- [THE TASK]:
Every line with the string "computer" in it belongs in your answer, so copy them all from the data.

Extracted data entries
================================

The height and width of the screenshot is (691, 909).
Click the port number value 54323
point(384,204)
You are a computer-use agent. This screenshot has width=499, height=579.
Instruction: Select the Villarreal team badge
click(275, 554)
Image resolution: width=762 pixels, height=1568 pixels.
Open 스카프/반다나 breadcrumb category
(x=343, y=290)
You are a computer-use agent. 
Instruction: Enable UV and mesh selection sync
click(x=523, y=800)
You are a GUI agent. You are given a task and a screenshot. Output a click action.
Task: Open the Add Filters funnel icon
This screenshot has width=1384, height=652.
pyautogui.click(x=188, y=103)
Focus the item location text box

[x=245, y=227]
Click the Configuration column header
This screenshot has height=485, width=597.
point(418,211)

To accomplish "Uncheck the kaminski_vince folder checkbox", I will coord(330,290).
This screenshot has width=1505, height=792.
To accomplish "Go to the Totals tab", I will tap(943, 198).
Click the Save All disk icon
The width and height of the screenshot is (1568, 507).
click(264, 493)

================================

- [EXERCISE SOLUTION]:
You are a computer-use agent. This screenshot has width=499, height=579.
You are a computer-use agent. 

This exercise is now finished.